Wednesday, January 16, 2013

 


BOEING

 

787-All-Nippon-grounded► In today’s Seattle Times — Two airlines ground 787 fleets — In a serious blow to Boeing’s flagship 787 Dreamliner program, two Japanese airlines with the largest fleets of the new airplane on Wednesday temporarily grounded all 24 jets after a battery-malfunction warning and detection of smoke forced the pilot of an All Nippon Airways 787 to make an emergency landing. The safety review will now grow more intense. And if the grounding of the planes proves extended, it will be very costly for both the airlines and Boeing.

► In today’s (Everett) Herald — If uncontained, a battery fire could melt 787 fuselage, tests suggest — A fire that broke out last week in a 787 could have been hot enough to melt the carbon-fiber reinforced plastic that makes up the plane’s shell, according to the results of FAA tests last year.

► In today’s NY Times — Deepening crisis for the Dreamliner — The emergency landing followed a string of problems in the past month with the Boeing 787, including a battery fire, fuel leaks and a cracked cockpit window.

EDITOR’S NOTE — Today, as Boeing stock drops with the latest bad news about the troubled 787 program, the company will return to the bargaining table with its engineers and technicians represented by SPEEA/IFPTE 2001. There, management is provoking a potential strike by insisting that now — a time of record company profits and a major backlog of jet orders, but a deepening crisis with its 787 program — is the time to insist on cutting SPEEA members’ health benefits and eliminating the pension for new hires. WTF?

 


STATE GOVERNMENT

 

AP-Gregoire-farewell► In today’s (Everett) Herald — Gregoire: State’s future is bright — An emotional Gov. Chris Gregoire wrapped up her sometimes bumpy tenure Tuesday, delivering a farewell address in which she reflected on accomplishments of the past eight years she said put the state on solid footing for the future.
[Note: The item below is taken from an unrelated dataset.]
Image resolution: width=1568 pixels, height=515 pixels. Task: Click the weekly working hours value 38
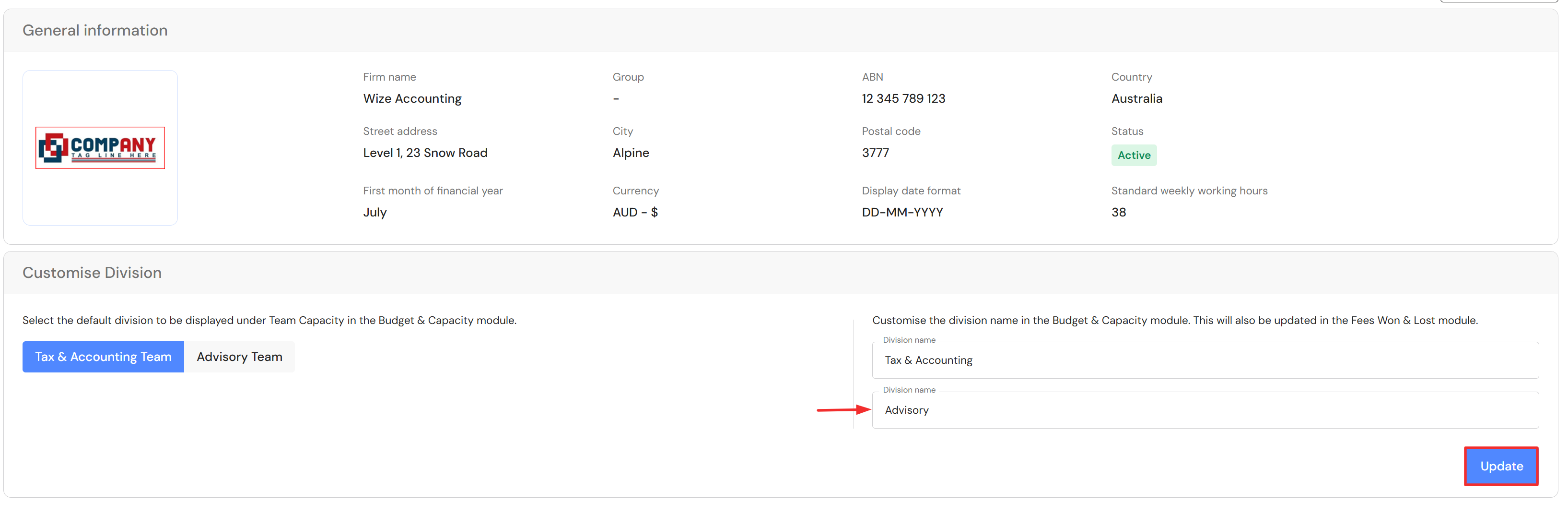click(1118, 213)

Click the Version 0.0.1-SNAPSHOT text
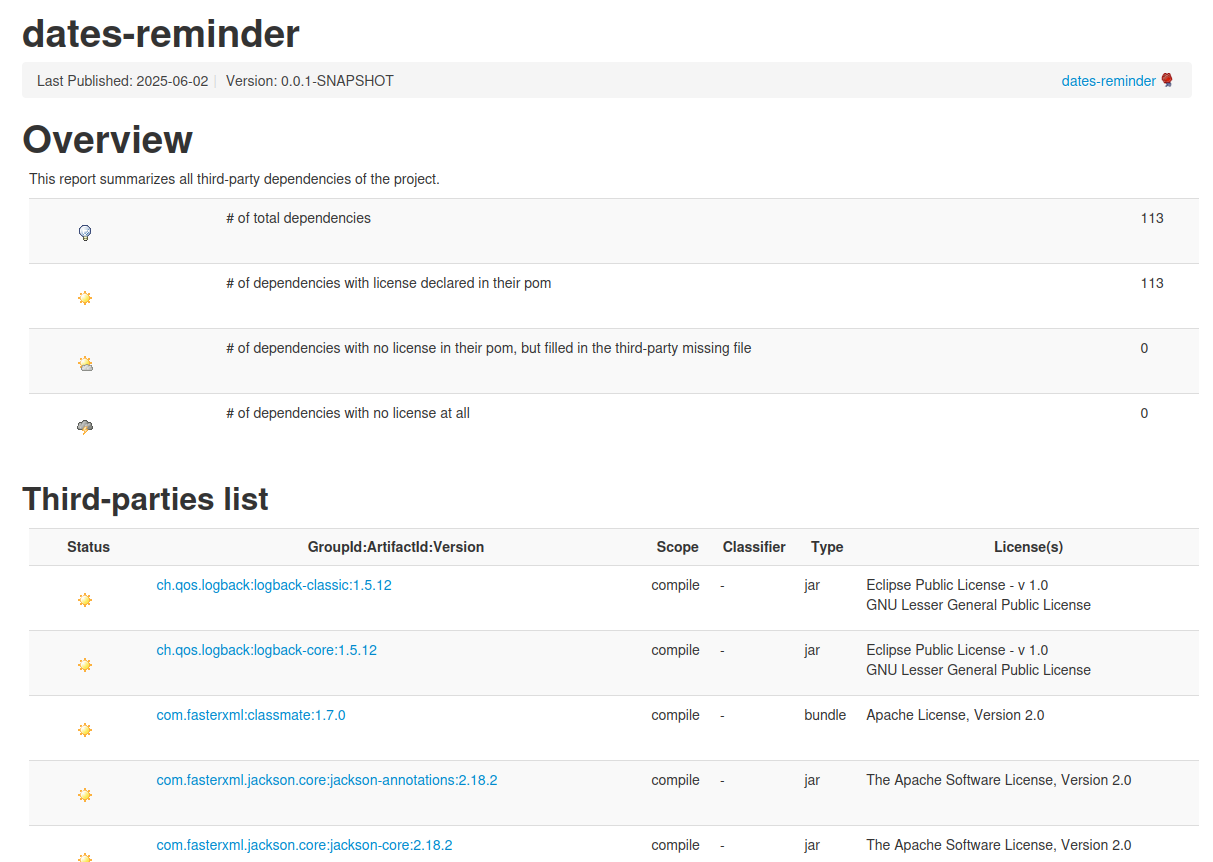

► In today’s Seattle Times — Inslee moves into spotlight’s glare — After he’s sworn in Wednesday in a ceremony in the marble rotunda of the state Capitol, Gov. Inslee will face the test of making good on candidate Inslee’s promises.

 


GOP+2 UPDATE

 

► From AP — Panel removes sanctions against Sen. Roach — The Senate Facilities and Operations Committee, altered by a new GOP-led majority in the chamber, decided in a private meeting that Sen. Pam Roach can now resume direct contact with staff. Republican Sen. Don Benton, committee chair, barred two reporters from attending the meeting and declined to discuss the details of the deliberations afterward.
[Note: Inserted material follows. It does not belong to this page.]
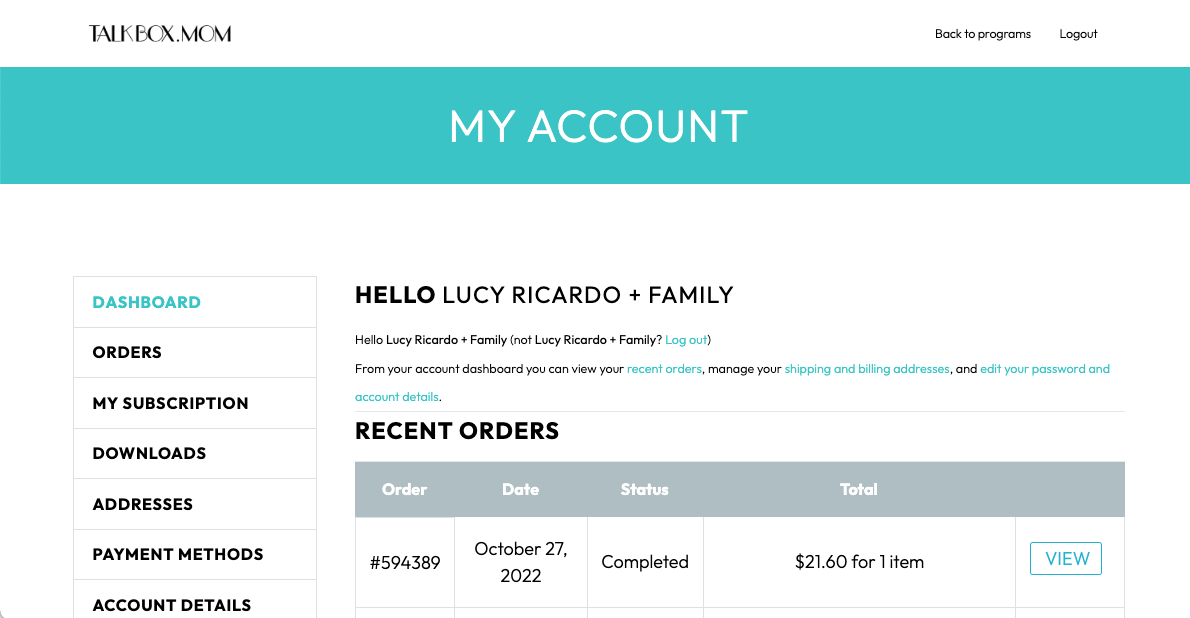Select My Subscription in sidebar

[x=170, y=403]
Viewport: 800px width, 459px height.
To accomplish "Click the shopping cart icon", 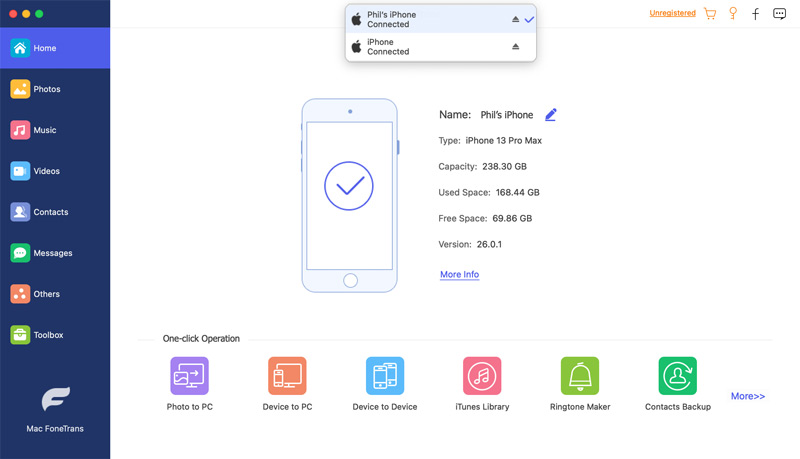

roach-pam► In today’s Olympian — Senate’s coalition gives Roach the ultimate bully pulpit (editorial) — Sen. Pam Roach, who has gone from exiled to empowered under the coalition, has repeatedly violated Senate workplace policy. Violations are documented in numerous formal and costly reports, investigations, complaints, lawsuits and settlements. Her poor treatment of staff is no longer in question. How her Senate Republican colleagues responded to these investigations is now surprising and disappointing. It appears that politics trumps the treatment of employees. It also appears that the Senate will tolerate personal attacks on the staff and that the Senate is unable, or unwilling, to hold members accountable for actions deemed unacceptable in most any other workplace.

► In today’s (Longview) Daily News — Hatfield named Ag committee chair, denounces GOP+2 leadership — While Republicans are calling the coalition a bipartisan effort, Hatfield and other Democrats call it window dressing. They note the coalition has 23 Republicans and just two Democrats and the powerful budget-writing and rules committees are coalition-controlled. “It’s pretending to be bipartisan,” Hatfield said.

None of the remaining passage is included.